Algumas vezes este enfoque oculta aspectos importantes da biologia, principalmente àqueles de dependem de níveis mais altos de organização genética.

Assim, por exemplo, o genoma não possui somente a informação das seqüências das quatro bases A, C, G e T na cadeia do DNA.

Não resta dúvida de que esta seqüência é importante em termos dos códons, genes e cromossomos. Mas há informações adicionais no genoma dos mamíferos e estas se referem ao epigenoma.

A epigenética investiga a informação contida no DNA, a qual é transmitida na divisão celular, mas que não constitui parte da seqüência do DNA.

Os mecanismos epigenéticos envolvem modificações químicas do próprio DNA, ou modificações das proteínas que estão associadas a ele.

Por exemplo, nas histonas que se ligam e compactam a cadeia do DNA formando a cromatina, o material básico dos cromossomos.

Ou nas proteínas nucleares e nos fatores de transcrição, moléculas que interagem e regulam a função do DNA.

As modificações epigenéticas envolvem a ligação de um grupo metil (-CH3) a base citosina do DNA, particularmente aquela que vem antes da guanina; ligação de grupo acetil (CH3CO-) ao aminoácido lisina no final de duas histonas; remodelagem de outras proteínas associadas à cromatina; e transposição de certas seqüências da fita de DNA causando mudanças súbitas na maneira que a informação genética é processada na célula.

Cada uma destas modificações age como um sinal de regulação e modificação na expressão gênica.
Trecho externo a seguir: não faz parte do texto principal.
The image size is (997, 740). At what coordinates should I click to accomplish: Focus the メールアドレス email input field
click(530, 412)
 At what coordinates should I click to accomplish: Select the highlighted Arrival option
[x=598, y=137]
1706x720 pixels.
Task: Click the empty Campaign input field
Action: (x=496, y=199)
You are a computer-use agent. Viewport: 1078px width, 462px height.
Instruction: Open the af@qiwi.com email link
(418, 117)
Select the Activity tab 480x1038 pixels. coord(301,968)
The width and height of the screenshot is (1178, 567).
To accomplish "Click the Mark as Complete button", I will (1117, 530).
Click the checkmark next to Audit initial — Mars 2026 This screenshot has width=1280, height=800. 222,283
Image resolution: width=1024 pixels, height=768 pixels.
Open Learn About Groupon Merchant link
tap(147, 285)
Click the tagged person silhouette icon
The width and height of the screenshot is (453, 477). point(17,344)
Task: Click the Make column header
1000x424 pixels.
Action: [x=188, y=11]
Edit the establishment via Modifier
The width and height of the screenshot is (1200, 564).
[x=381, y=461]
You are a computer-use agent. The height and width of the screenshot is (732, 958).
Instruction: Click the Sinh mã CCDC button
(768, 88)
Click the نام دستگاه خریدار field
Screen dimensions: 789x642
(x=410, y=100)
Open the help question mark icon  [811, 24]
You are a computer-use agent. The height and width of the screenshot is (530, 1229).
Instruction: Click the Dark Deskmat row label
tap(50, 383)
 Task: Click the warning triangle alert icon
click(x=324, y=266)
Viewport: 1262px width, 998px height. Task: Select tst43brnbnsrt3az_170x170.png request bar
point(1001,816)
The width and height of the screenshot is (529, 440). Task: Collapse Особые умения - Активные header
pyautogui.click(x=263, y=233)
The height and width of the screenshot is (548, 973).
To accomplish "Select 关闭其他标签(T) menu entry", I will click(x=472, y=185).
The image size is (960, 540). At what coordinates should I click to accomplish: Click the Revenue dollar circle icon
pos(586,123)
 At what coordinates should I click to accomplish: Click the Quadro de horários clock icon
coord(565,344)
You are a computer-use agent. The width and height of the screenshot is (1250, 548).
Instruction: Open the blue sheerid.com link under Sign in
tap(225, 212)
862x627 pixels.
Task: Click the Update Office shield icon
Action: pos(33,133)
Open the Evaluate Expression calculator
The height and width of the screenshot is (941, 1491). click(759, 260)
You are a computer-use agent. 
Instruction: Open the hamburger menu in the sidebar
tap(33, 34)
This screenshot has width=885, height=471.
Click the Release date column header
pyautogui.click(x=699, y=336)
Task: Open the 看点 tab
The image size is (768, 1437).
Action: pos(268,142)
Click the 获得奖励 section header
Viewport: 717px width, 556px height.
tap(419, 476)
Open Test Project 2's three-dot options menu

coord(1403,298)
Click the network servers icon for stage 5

O hábito de fumar, o uso de esteróides e certas drogas também influenciam as funções genéticas por interagir química ou fisicamente com o DNA.

O estilo de vida e exposição ambiental geralmente é diferente entre as pessoas por mais próximas que sejam.

A metilação do DNA e a modificação nas histonas se distribuem pelo genoma e são mais distintas quando os gêmeos idênticos envelhecem e têm diferentes modos de vida.

Isto leva aos fatores ambientais serem responsáveis por mudanças em um mesmo genótipo para diferentes fenótipos.

Existem enzimas que removem os grupos metilas das histonas modificando-as de tal modo que podem induzir a repressão de genes.

Estas diferenças epigenéticas também levam a diferente susceptibilidade a doenças como o câncer, artrites, depressão de desordens psíquicas e emocionais.

Hoje se sabe que enquanto o genoma é o mesmo em nossas células, o epigenoma é diferente em cada uma dos 250 tipos de células diferentes que formam o ser humano.